■ Kurze Aufgabe ■
Gib die Zeilen von der Zeile mit „Image resolution: width=576, height=2576.“ bis einschließlich der Zeile mit „external (187, 35)“ als Markdown-Tabelle mit den Spalten „Nr“ und „Zeile“ aus. Leerzeilen lässt du weg.

■ Bereitgestelltes Material ■
- - - - -

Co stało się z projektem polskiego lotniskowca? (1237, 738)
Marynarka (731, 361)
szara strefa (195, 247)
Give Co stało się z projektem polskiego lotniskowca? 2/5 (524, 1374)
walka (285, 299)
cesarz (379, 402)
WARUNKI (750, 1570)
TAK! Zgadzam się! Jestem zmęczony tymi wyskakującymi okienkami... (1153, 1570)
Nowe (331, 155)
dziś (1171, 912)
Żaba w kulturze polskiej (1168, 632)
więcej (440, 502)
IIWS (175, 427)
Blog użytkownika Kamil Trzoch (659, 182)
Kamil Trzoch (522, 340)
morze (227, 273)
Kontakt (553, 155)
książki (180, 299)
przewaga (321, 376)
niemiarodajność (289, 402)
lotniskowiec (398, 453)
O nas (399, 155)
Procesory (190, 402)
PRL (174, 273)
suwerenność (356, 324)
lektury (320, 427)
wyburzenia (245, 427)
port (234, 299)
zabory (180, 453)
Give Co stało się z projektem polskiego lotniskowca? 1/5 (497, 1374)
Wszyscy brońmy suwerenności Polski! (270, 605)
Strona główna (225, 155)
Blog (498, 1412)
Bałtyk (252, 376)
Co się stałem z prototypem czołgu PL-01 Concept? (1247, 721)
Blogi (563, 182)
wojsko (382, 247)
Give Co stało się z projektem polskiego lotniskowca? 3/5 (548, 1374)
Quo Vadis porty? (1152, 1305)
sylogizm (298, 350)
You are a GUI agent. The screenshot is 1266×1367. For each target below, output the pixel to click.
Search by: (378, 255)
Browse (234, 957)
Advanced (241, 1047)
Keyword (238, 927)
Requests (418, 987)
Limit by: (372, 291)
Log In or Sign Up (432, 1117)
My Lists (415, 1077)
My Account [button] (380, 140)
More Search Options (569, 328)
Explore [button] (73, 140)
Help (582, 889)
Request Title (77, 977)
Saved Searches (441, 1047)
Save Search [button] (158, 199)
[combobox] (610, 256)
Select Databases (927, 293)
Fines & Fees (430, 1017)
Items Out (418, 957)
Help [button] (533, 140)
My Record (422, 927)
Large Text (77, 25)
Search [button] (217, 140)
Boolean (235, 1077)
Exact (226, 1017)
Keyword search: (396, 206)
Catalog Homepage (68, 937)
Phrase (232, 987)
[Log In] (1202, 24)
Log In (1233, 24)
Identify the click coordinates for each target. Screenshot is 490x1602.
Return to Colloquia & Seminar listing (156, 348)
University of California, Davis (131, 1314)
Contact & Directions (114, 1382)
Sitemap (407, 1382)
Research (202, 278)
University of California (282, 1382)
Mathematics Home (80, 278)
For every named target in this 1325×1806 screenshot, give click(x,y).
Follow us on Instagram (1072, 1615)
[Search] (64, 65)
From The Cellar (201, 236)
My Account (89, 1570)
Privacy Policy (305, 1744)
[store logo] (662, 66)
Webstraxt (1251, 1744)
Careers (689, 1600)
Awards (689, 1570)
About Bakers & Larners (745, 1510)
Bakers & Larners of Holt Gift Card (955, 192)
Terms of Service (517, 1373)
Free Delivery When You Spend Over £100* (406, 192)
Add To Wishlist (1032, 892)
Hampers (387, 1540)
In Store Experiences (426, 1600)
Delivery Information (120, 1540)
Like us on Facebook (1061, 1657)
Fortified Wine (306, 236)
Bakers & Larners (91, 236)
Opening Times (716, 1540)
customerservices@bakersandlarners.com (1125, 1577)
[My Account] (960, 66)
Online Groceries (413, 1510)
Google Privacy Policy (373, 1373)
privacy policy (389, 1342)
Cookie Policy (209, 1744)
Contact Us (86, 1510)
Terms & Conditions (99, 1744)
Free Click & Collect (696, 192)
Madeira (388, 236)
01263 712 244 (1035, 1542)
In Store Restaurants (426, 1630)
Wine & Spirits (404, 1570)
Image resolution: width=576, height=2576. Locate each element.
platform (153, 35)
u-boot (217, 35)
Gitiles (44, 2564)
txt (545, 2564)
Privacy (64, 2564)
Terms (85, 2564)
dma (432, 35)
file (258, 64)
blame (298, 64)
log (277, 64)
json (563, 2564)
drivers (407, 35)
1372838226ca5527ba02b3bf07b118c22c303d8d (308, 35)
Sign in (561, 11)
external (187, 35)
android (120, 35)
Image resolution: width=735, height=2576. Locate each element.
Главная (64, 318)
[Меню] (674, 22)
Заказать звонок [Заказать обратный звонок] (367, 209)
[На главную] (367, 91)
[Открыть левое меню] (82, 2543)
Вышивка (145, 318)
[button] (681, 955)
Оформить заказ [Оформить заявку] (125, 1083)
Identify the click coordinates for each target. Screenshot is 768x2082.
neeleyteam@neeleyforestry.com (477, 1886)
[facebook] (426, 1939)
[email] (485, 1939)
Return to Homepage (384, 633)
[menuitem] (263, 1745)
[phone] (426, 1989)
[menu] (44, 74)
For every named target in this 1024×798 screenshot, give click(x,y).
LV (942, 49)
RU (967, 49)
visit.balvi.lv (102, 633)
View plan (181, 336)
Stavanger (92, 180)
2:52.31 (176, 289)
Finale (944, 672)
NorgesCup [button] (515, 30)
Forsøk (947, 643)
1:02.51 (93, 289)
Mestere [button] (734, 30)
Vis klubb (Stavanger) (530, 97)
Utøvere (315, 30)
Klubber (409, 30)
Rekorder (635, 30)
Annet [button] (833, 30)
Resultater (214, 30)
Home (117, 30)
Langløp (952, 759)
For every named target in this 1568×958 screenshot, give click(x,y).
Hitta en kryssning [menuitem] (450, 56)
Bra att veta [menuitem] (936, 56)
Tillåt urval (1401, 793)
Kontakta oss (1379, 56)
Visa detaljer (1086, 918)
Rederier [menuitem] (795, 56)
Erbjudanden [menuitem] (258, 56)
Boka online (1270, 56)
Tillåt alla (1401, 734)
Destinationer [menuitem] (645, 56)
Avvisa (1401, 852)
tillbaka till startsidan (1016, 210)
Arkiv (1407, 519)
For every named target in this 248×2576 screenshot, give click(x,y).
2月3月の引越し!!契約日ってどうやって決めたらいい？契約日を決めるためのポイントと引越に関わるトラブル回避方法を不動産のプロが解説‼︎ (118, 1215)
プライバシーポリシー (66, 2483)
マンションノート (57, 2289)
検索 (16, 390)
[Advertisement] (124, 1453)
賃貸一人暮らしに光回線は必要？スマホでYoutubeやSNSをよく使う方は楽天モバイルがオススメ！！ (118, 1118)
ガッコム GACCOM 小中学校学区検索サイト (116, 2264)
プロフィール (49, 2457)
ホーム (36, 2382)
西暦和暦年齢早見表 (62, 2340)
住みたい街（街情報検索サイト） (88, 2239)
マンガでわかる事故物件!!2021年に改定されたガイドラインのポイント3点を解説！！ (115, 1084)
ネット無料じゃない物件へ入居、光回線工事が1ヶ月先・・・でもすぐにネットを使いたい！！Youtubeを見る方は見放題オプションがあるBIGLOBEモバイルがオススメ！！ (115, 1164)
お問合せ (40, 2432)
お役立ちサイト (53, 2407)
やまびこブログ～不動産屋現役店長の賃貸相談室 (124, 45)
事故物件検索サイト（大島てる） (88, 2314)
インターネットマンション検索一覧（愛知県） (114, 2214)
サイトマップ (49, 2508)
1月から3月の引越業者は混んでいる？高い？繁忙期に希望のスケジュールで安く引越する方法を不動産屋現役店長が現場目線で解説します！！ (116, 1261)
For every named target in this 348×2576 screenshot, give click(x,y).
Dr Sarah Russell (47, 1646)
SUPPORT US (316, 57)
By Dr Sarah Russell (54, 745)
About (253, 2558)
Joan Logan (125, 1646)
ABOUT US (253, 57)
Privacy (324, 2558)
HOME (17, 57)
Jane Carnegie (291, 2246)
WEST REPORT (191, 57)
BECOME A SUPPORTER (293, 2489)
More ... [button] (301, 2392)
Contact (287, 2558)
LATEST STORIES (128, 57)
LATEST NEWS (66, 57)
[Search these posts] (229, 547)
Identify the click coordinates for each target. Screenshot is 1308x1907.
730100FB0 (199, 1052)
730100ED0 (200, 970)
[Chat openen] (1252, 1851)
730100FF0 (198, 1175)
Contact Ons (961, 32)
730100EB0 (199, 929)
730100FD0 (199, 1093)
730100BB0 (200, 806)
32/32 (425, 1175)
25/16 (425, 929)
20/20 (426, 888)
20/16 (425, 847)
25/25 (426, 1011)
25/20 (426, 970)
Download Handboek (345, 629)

- - - - -

■ Erledigte Aufgabe ■
| Nr | Zeile |
|---|---|
| 1 | Image resolution: width=576, height=2576. Locate each element. |
| 2 | platform (153, 35) |
| 3 | u-boot (217, 35) |
| 4 | Gitiles (44, 2564) |
| 5 | txt (545, 2564) |
| 6 | Privacy (64, 2564) |
| 7 | Terms (85, 2564) |
| 8 | dma (432, 35) |
| 9 | file (258, 64) |
| 10 | blame (298, 64) |
| 11 | log (277, 64) |
| 12 | json (563, 2564) |
| 13 | drivers (407, 35) |
| 14 | 1372838226ca5527ba02b3bf07b118c22c303d8d (308, 35) |
| 15 | Sign in (561, 11) |
| 16 | external (187, 35) |